Abarim Publications' online Biblical Hebrew Dictionary
The verbs זכך (zakak) and זכה (zaka) are obviously related in form and have the same meaning, namely that of being without contamination, that is: being wholly according to purpose. It's highly significant that the Hebrew sense of sinlessness was metaphorized by the transparency of oil and glass, in stead of, for instance, the hotness of fire or the strength of some fierce animal, or even some heavenly tranquility or limitless omnipotence.
The verb זכך (zakak) means to be pure or clean. It occurs less the half a dozen times in the Bible (Job 9:30, 15:15, 25:5, Lamentations 4:7). Its derivations are:
- The adjective זך (zak), meaning pure or clean. This word is used to describe olive oil that is free from foreign substances (Exodus 27:20, Leviticus 24:2) or frankincense of that same quality (Exodus 30:34, Leviticus 24:7). The same word may describe a man (Job 8:6), a man's ways (Proverbs 16:2), conduct (Proverbs 20:11), philosophy (Job 11:4) or prayer (Job 16:17).

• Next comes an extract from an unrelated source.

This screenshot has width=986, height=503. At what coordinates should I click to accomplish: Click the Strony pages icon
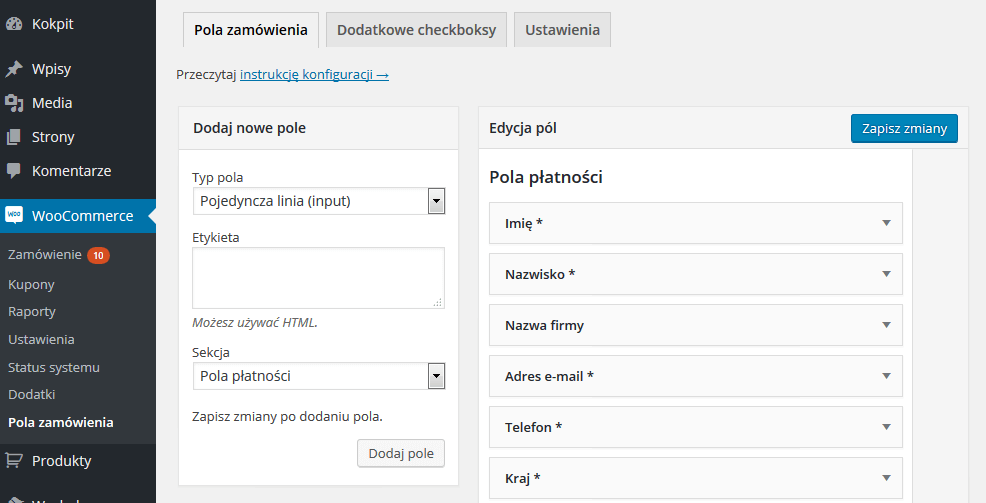click(14, 137)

- The feminine noun זכוכית (zekokit), meaning glass. This noun occurs only once, in Job 28:17, where Job prizes it next to gold but both as less valuable than wisdom (see our article on the name Hochma).
The verb זכה (zaka) means to be clear, clean or pure in much the same way as the previous verb (Job 15:14, Psalm 51:6, Isaiah 1:16). This verb occurs slightly more often than זכך (zakak) and has no derivatives.